Maria Clara at Ibarra: reflection on historical dramas and films

October 22, 2022
From: https://gmaworldwide.tv/

As I saw a clip of “Maria Clara at Ibarra” on my social media feed, I can vouch for some pretty good acting.

But, I always find these Spanish-Philippines period films and dramas frustrating for its continuous portrayal the Spanish period as being completely like the dark ages. 

I am not implying that all Filipino period films and TV series intentionally attempt to instil hatred towards our Spanish past. I just want to be clear about this.

However, if we examine how these productions shape perceptions about this period that lasted hundreds of years, there can be no doubt that it fosters animosity, whether deliberately or unintentionally, toward our hispano-filipino heritage.

An example would be characters that mocks another character for speaking Spanish in these films and dramas. This is unnecessary, if not entirely absurd. Such portrayals undermine Spanish, which was the lengua franca of our ancestors for hundreds of years. It is important to remember that some of the most historically significant literature and documents, such as our first constitution and national anthem, were written in Spanish.

Spanish, however, has disappeared from our minds. That’s why so many of us no longer value it.

Throwing the baby with the bathwater approach: On almost all Filipino television shows and films, the Spanish period is almost completely vilified. The need for a villain is understandable, as every good narrative needs one, but this approach undermines our people’s interest in our Spanish past.

Compared to the Americans, who have been portrayed as exemplars, colonial Spain has been depicted in the opposite light.

The portrayal of Spanish missionaries as evil-doers almost seems comical! But that’s what we’ve been taught, that they’re all evil.

Without Spain, Ibarra would not have Maria Clara. (Sorry, bad joke). 

It is essential to read and understand Rizal. Spain was perhaps never appreciated more by him and his writings extolling “madre españa” are still around today. 

Once, a historian said that if you took away all Spanishness from Rizal, he would cease to be Rizal. This is something I completely agree with.

Everything is haunted!: During my trip to Bulacan this year, as we passed through San Miguel, a niece exclaimed, 

“all those big mansions there are haunted!”. It is not surprising that these young people think that about our beautiful antique houses, many of which have been around for over a century.

A quick Google search, one would find a mediocre documentary (from one of our biggest networks) about a prominent “bahay-na-bato” in San Miguel. The host provided a few details about the house’s history but nothing more. It turned out to be a ghost-hunting show.

I’m giving this example to illustrate how producers try to capture people’s attention. They always go for controversies; in this case, it’s paranormal. It is this that will draw an audience. After all, TV is a business.

It is also essential to consider how we inspire the next generation.

How many of our young people, who now view our historic bahay-na-bato houses as unliveable haunted houses, will protect them when they are threatened with being torn down?
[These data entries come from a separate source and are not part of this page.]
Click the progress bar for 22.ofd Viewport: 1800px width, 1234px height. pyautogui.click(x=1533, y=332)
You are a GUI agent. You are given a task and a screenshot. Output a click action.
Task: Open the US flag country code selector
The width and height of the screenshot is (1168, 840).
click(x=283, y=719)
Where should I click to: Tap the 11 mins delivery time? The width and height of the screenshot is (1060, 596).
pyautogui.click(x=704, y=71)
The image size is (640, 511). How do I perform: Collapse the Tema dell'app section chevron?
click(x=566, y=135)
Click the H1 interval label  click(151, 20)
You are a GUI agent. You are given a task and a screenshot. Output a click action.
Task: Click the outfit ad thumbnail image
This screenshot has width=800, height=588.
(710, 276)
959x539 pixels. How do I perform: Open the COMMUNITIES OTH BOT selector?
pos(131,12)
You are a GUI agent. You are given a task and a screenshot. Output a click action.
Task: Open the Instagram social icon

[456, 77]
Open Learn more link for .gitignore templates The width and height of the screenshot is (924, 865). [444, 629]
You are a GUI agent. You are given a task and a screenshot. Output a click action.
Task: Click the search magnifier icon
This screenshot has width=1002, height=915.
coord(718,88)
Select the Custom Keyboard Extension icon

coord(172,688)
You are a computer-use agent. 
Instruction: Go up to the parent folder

Can we really expect our young people to study our Spanish past, which is the closest culture to us, if we indoctrinate them to fear it?

Today, even among us Christians, it is controversial to say that the Spanish Friars brought the belief in Christ to our shores.

My point is that we should refrain from teaching hatred about our Spanish past. Let our people see that there were some positive consequences from it, but not all of it is bad.

Let me name one. Our Christmas period being the longest in the world, is one of them.

What is there to be thankful for? Disputed by many who do not see any positive outcome from our Spanish past. There’s a concept that history is static. Since we started as Filipinos, we have become one all by ourselves.

History, however, is never static. We are the result of our native ancestors’ interaction with history. The key to establishing our national identity is our three centuries of cultural hispanization. As a result of this period, our languages, architecture, arts, writings, costumes, and many other facets of our lives have been deeply influenced.

Why should we scoff at Spanish language when we have so many words derived from it?

My only point is that our Spanish past deserves an objective examination. 

Peeling layers of an onion. The analogy of peeling layers of onion only to discover nothing inside comes to mind. Instead of trying to obliterate our Spanish heritage, how about studying them impartially?

For example, what is the harm in learning Spanish so we can read our writers in Spanish? Among them is a person whose name we hear from birth to this day, Jose Rizal, long considered one of the great writers in Spanish, not just among us but throughout the world.

All local dramas, including Maria Clara at Ibarra, deserve your support. Madaming trabahador at mga empleyado ang kumikita ng pera sa mga produksyon na tulad into.

It is my hope that one day there will be a change in how period films and dramas are presented about our Spanish past. 

It will take time, but I understand.